ERR3356 Camshaft Front

ERR4710 O ring for Pully

and

ERR4576 OR ERR7143

I do not know what version my engine is as its a Land Rover XX Factory Replacement. So which seals of the later two do I need. I think it the ERR4576. Doesn't the other have metal part?

Anything else you can think I might need as this is a one time deal as my mother may be coming over with the parts.....and for a holiday.

Thanks In advance.

ps could this be at all related to the fitting of a new Turbo ???? More pressure somewhere ? Something else ?
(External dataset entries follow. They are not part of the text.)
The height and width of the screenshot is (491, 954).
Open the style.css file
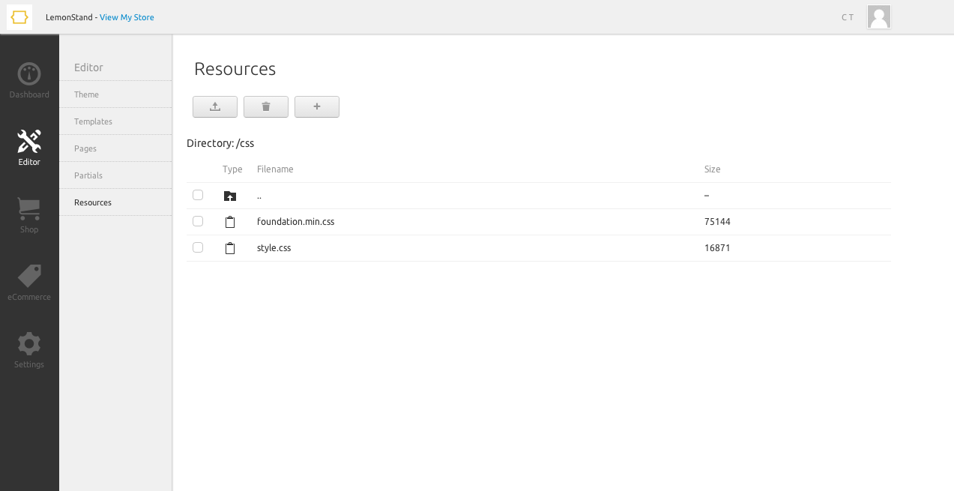[274, 248]
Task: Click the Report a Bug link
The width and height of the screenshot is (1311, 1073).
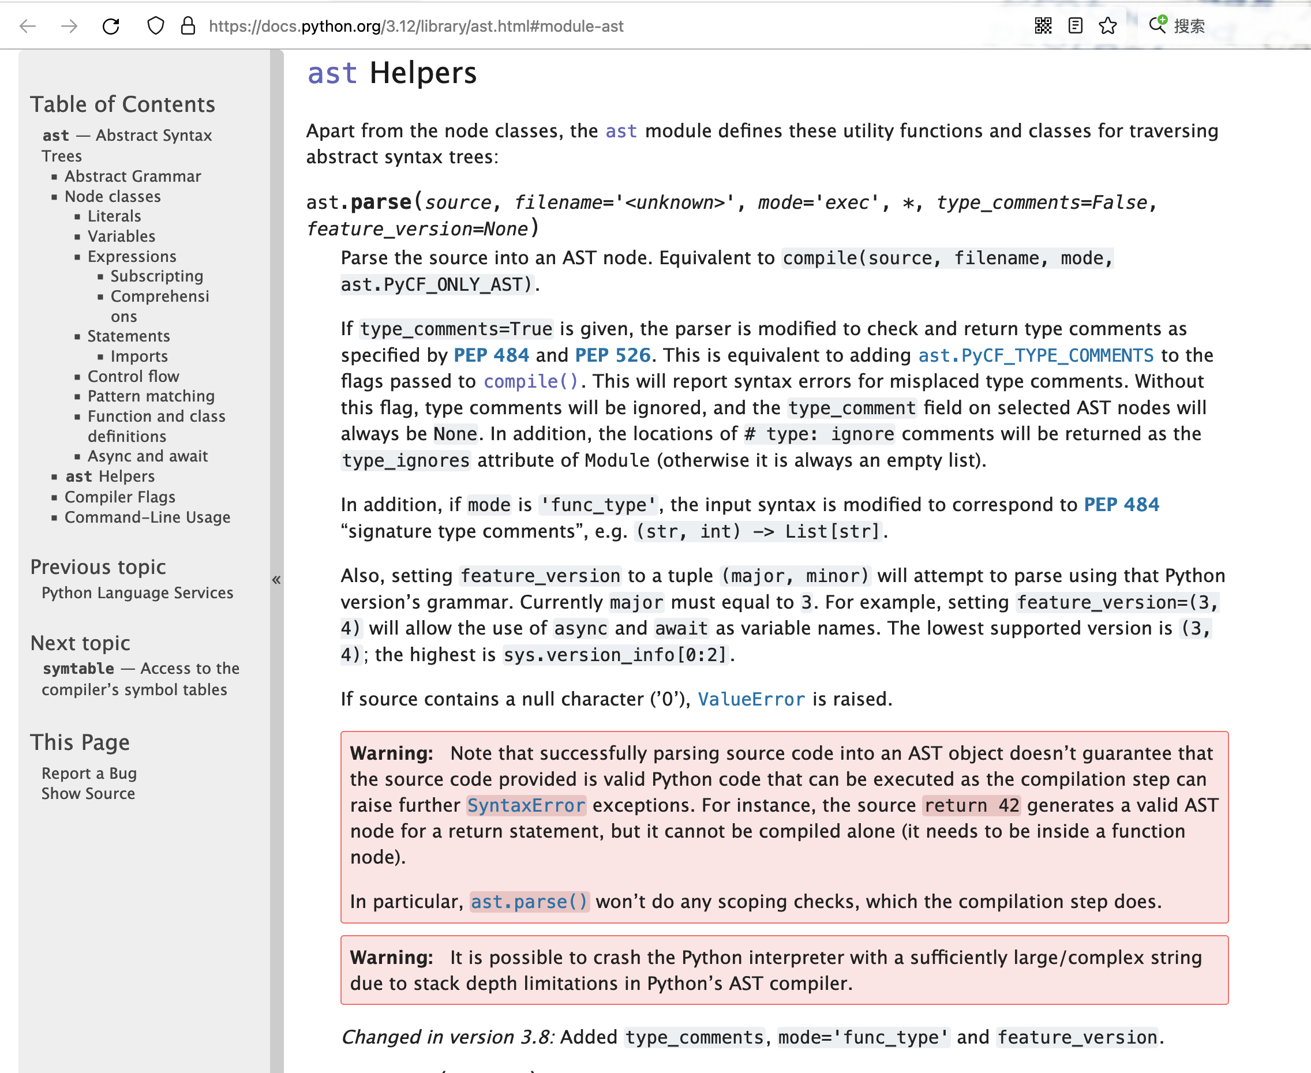Action: pyautogui.click(x=87, y=773)
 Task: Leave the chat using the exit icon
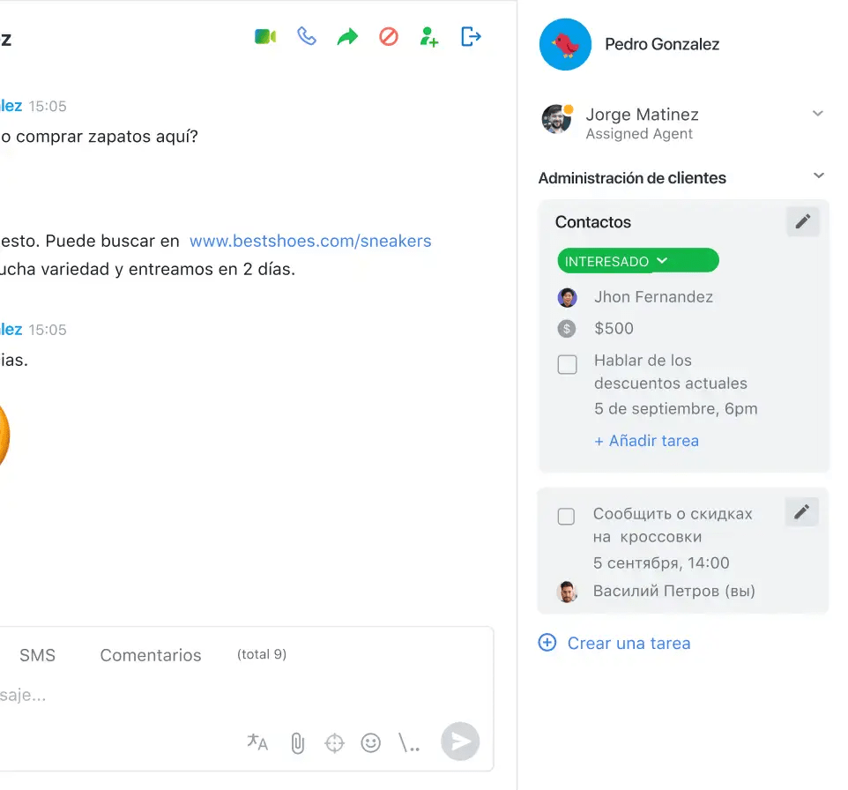point(471,37)
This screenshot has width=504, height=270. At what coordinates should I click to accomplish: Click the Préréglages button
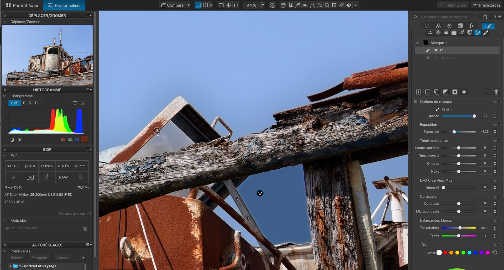(x=487, y=5)
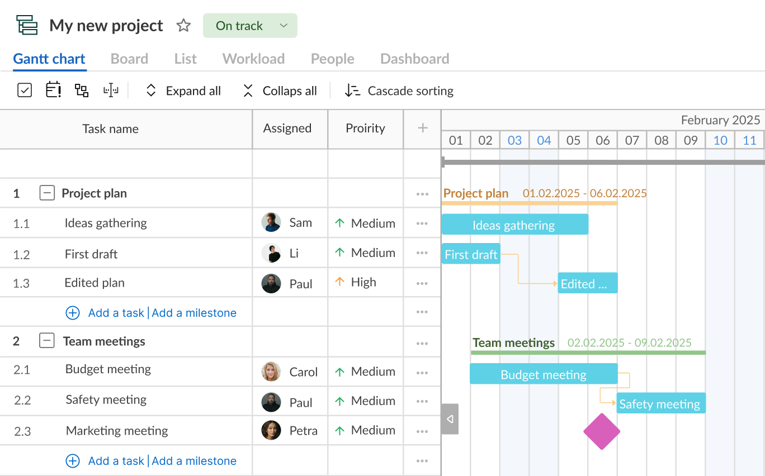
Task: Star the My new project title
Action: [183, 25]
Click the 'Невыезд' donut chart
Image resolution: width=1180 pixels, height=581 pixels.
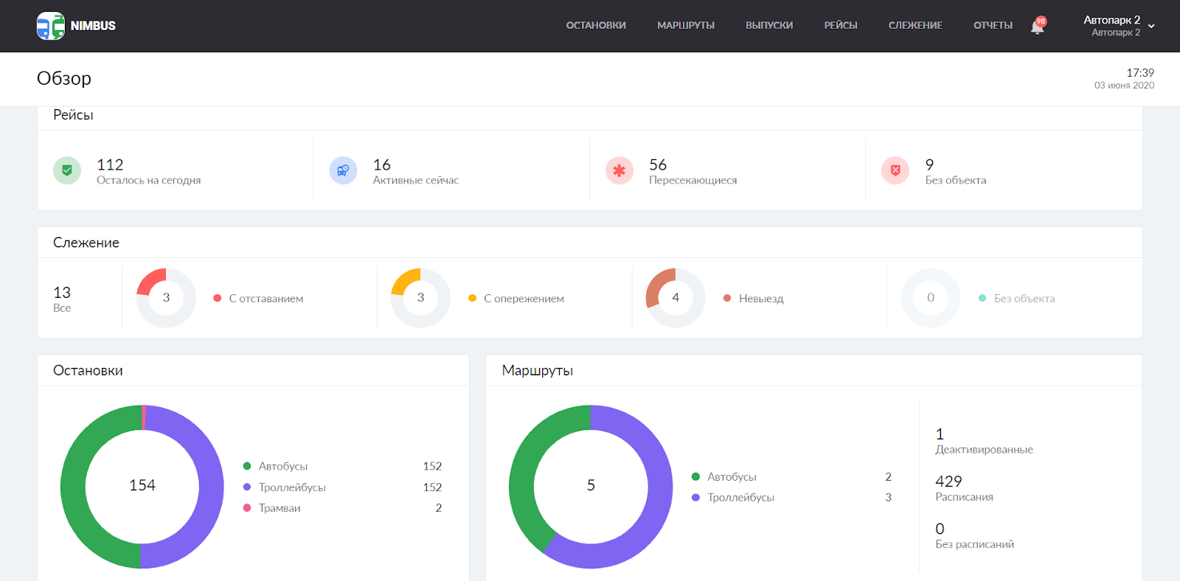(x=676, y=298)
I think all the items listed can be changed from the front but I've never done a Cam Seal....Is this the same as the Crank Seal and just done from the front ? Any other pearls of wisdom welcomed !

Link to comment
Share on other sites

I had exactly the same thing. The cause is most probably a blocked breather pipe, as it was on mine. As for which seals, just order the lot, they are not big bucks to buy. the cam seal I replaced by removing the pulley, lever out the seal and carefully hammer in a new one, using a 2" or so tube as an extension.

Daan

Link to comment
Share on other sites

From memory all you want are the latest bits i.e. a crank pulley with the sides on to stop the timing belt from slipping off... I think you'll have to remove the timing chest if you're doing all the seals from memory, which involves removing the sump too have you done a 300tdi timing belt/chest before?

I would leave the wading plug out from now on if you haven't already...

Link to comment
Share on other sites

Done the timing three times now so this is the easy part. I have a full kit with two belts. The sump doesn't come off for the timing I was just wondering if all the seals are done from the front.

Can removing the Cam pully make timing it up harder ?

(I know the injection pully is a no no to remove meaning somrthing major needs doing with the timing)

Link to comment
Share on other sites

No removing both pulleys is easy and you have to do it to remove the timing chest. you also DO have to remove the oil sump to remove the timing chest.

When I had a. n. other oil leak from that area I didn't even attempt to remove the oil seals in situ I just removed the whole dam lot. - not difficult par say, but time consuming as there's a fair few bits to have to come off.

Link to comment
Share on other sites

i've never removed the sump and I've done the timing on mine twice and a disco once (in Syria). You know its a 300Tdi not 200.

So is the removal of the sump only required to change the cam seal as you need to remove something I've not removed before ??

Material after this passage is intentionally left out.